Dankeschön im Voraus.


----------



## Dompteur (12. Nov 2017)

Das Ergebnis der Division von 2 ganzzahligen Werten ist wiederum ein ganzzahliger Wert. Du erwartest aber wahrscheinlich ein Ergebnis von Typ double.
Also 1 / 2 ergibt 0 !
Du kannst einfach bei jeder ganzen Zahl ein ".0" anhängen.


----------



## krgewb (12. Nov 2017)

d / 1 ist wiederum d.


----------



## TotalerAnfängerin (12. Nov 2017)

Dompteur hat gesagt.:


> Das Ergebnis der Division von 2 ganzzahligen Werten ist wiederum ein ganzzahliger Wert. Du erwartest aber wahrscheinlich ein Ergebnis von Typ double.
> Also 1 / 2 ergibt 0 !
> Du kannst einfach bei jeder ganzen Zahl ein ".0" anhängen.



Stimmt natürlich, danke.

### Zu erledigen
a) Übersetze den Satz „Das Ergebnis der Division von 2 ganzzahligen Werten ist wiederum ein ganzzahliger Wert.“ aus dem Forumsauszug ins Englische.
b) Welche Benutzernamen stehen im Forumsauszug als Überschrift über einem Beitrag? Führe alle auf.
c) Übernimm aus dem Forumsauszug wortgetreu den Abschnitt von „## TotalerAnfängerin (12.“ bis „Stimmt natürlich, danke.“.
Die nachstehenden Zeilen spielen dabei keine Rolle.

### Bereitgestellte Daten
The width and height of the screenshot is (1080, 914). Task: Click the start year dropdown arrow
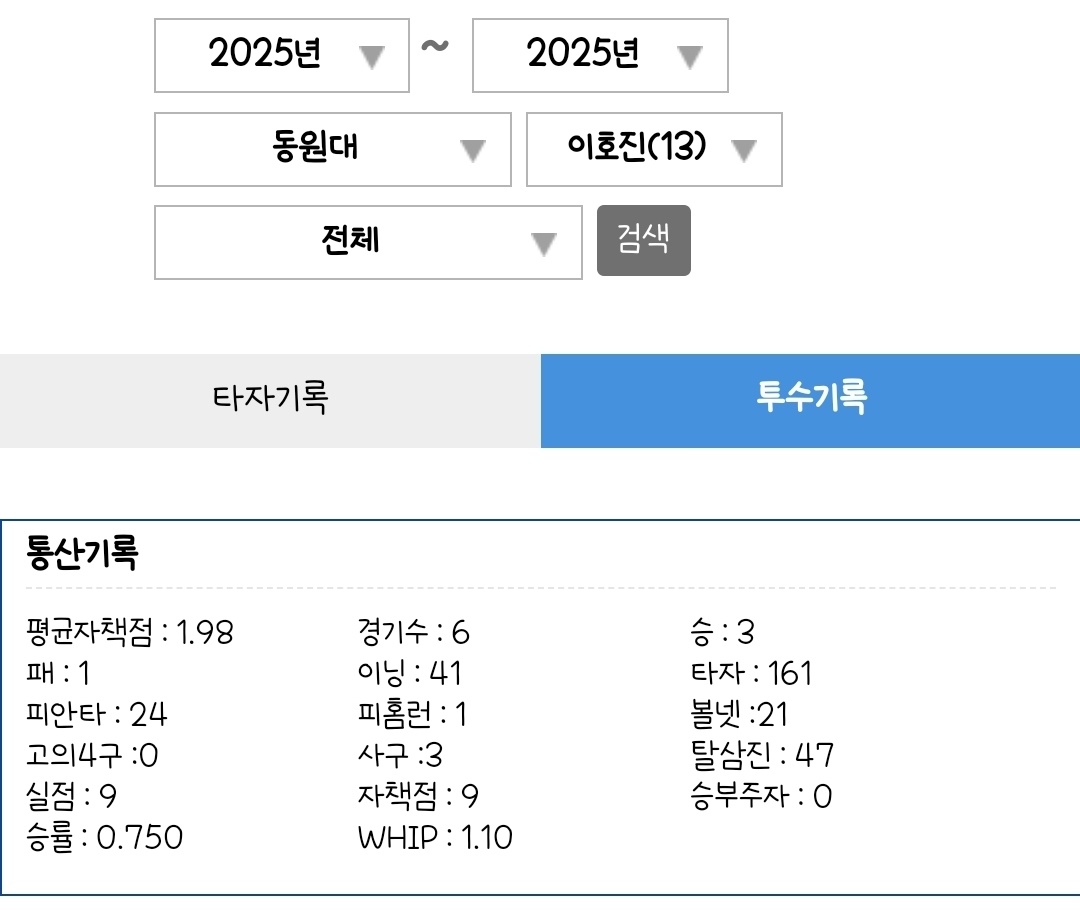pyautogui.click(x=372, y=57)
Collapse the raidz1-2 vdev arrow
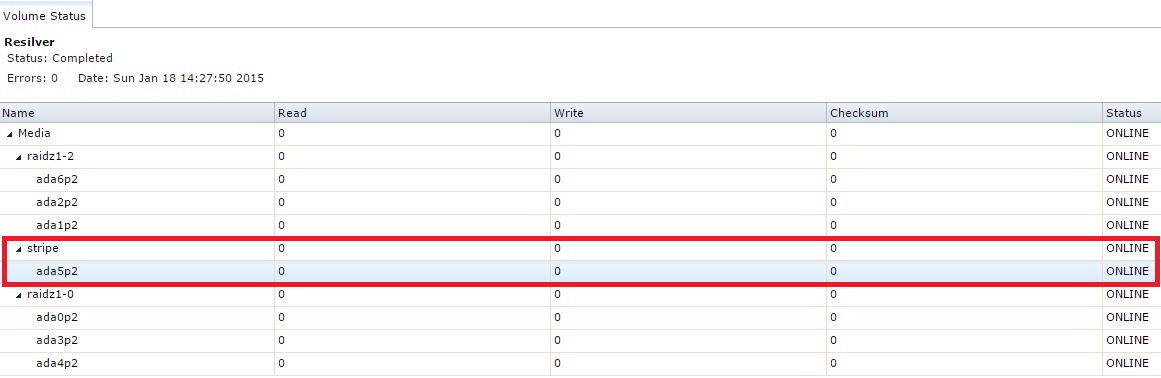The height and width of the screenshot is (378, 1161). click(x=19, y=157)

### Lösungen
a) The result of dividing 2 integer values is again an integer value.

b)
Dompteur
krgewb
TotalerAnfängerin

c)
## TotalerAnfängerin (12. Nov 2017)

Dompteur hat gesagt.:


> Das Ergebnis der Division von 2 ganzzahligen Werten ist wiederum ein ganzzahliger Wert. Du erwartest aber wahrscheinlich ein Ergebnis von Typ double.
> Also 1 / 2 ergibt 0 !
> Du kannst einfach bei jeder ganzen Zahl ein ".0" anhängen.



Stimmt natürlich, danke.